A história começou quando um homem entrou no estabelecimento e ficou parado perto da porta, como quem espera atendimento. Segundo apurado pelo JP Agora, assim que um dos funcionários se aproximou, ele teria enfiado a mão por baixo da blusa dando a entender que estava armado e anunciou o assalto. Nenhuma arma chegou a ser mostrada, mas a ameaça bastou para que o trabalhador entregasse o próprio aparelho.
Não parou aí. O suspeito teria ido até o segundo funcionário, que estava atrás do balcão, e repetido o gesto. Dessa vez encontrou resistência. Conforme as informações levantadas pela reportagem, o trabalhador tentou reagir e acabou arremessado contra a parede e imobilizado com pressão do braço, até ceder e entregar o celular, que estava junto com seus documentos pessoais. Em seguida, o homem saiu correndo e sumiu pelas ruas do bairro.

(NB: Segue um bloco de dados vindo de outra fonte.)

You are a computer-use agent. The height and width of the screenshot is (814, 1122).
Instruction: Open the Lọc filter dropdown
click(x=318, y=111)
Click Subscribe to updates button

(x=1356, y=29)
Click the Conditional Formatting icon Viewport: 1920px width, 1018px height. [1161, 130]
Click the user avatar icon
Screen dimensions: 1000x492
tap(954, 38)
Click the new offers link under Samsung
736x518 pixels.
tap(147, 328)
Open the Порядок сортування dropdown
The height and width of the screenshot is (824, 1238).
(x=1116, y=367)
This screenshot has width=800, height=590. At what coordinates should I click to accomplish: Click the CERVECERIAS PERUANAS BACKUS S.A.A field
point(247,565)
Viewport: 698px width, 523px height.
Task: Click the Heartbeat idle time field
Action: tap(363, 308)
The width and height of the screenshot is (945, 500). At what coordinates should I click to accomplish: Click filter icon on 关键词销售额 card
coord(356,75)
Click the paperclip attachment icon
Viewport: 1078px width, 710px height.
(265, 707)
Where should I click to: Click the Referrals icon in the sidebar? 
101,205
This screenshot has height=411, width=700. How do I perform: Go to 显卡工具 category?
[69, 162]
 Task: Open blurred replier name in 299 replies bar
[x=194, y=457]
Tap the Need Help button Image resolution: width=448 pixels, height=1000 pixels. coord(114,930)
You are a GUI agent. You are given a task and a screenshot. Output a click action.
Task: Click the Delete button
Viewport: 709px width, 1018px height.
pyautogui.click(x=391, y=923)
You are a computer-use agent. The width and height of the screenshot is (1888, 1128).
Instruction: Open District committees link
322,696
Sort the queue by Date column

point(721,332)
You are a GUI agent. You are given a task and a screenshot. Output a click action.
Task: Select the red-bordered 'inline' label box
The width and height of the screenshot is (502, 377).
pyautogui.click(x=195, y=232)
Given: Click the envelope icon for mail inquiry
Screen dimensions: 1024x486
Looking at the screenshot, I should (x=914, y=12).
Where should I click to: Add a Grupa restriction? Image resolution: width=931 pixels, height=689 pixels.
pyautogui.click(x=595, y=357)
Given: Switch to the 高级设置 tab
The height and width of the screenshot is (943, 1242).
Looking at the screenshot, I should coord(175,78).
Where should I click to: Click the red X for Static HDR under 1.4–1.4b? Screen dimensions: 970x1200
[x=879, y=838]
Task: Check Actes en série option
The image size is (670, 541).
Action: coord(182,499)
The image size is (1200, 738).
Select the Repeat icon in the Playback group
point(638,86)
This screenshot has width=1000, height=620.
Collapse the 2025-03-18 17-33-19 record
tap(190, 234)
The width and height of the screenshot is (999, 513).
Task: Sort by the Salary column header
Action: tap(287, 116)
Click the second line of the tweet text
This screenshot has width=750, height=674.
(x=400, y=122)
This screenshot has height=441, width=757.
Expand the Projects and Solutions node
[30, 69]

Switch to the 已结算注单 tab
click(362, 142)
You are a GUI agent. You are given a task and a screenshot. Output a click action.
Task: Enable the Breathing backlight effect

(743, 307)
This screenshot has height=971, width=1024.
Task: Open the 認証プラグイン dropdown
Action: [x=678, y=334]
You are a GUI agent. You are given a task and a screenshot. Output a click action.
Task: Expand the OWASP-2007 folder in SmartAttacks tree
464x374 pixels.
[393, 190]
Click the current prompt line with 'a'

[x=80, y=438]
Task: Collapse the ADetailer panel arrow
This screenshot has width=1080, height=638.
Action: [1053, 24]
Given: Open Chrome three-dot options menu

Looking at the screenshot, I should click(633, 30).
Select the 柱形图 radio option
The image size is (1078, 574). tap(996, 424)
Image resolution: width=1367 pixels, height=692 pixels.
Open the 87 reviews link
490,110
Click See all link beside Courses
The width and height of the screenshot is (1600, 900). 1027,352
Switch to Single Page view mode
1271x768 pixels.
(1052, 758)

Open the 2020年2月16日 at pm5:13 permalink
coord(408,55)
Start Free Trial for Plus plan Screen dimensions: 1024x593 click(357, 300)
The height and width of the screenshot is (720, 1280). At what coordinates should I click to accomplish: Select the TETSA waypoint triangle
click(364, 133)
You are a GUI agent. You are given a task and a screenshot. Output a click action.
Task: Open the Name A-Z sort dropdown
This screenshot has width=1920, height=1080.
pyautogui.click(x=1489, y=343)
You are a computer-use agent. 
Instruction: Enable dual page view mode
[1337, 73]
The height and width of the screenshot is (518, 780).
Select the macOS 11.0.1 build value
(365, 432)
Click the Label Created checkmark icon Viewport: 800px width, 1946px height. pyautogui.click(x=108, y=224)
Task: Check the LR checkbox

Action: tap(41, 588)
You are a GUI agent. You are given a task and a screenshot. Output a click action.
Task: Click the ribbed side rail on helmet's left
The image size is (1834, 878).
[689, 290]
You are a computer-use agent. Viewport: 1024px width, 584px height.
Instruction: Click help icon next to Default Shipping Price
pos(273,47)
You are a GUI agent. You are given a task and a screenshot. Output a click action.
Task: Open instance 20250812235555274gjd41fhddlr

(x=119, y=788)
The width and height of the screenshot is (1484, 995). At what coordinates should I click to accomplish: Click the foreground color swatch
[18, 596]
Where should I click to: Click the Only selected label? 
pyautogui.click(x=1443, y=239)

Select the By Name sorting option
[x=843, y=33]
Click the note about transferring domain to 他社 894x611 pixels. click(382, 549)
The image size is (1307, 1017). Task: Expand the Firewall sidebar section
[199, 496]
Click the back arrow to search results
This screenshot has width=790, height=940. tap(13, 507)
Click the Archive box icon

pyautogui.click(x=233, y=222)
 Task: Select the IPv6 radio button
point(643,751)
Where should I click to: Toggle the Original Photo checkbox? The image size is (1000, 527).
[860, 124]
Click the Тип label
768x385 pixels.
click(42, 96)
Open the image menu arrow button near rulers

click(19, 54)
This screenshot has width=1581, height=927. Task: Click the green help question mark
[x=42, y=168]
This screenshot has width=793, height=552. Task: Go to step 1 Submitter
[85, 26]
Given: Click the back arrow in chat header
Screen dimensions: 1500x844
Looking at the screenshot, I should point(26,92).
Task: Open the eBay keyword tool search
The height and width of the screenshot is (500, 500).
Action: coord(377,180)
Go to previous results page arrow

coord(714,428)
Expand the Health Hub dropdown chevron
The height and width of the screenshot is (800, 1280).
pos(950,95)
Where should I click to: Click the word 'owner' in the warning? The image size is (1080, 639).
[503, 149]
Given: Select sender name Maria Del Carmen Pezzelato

O que ele não contava era com a quantidade de câmeras espalhadas pela região. As equipes da Polícia Militar recolheram as imagens do videomonitoramento, levantaram as características físicas e a roupa usada na ação. A partir daí, foi rastreamento sem folga pelas ruas do Alvorada.
Por volta das 19:10h, uma informação levou os policiais até um lote na Rua Orestes Moura, onde os dois aparelhos apareceram escondidos na lata de tinta. Pouco depois, outra informação apontou que o suspeito estaria escondido em uma casa abandonada na Rua Maria Filomena, imóvel conhecido na vizinhança por servir de esconderijo para usuários de drogas. As guarnições cercaram o local e fizeram a entrada.
Foi aí que veio a última tentativa de escapar. Ao ser abordado, o homem informou um nome que não era o dele, mas a checagem derrubou a versão em poucos minutos. Dentro do imóvel, os militares ainda encontraram as roupas que batiam com as das imagens gravadas pelas câmeras.
Ele recebeu voz de prisão em flagrante pelo crime de roubo e foi cientificado de seus direitos, entre eles o de permanecer calado. De acordo com informações, o suspeito declarou por conta própria ser usuário de drogas, contou já ter passado duas vezes por clínica de recuperação e afirmou que teria usado crack por três dias seguidos, alegando não lembrar do que fez. Ele foi levado à UPA de João Pinheiro para exame de corpo de delito e depois apresentado à Delegacia de Polícia Judiciária de plantão, junto com os celulares recuperados.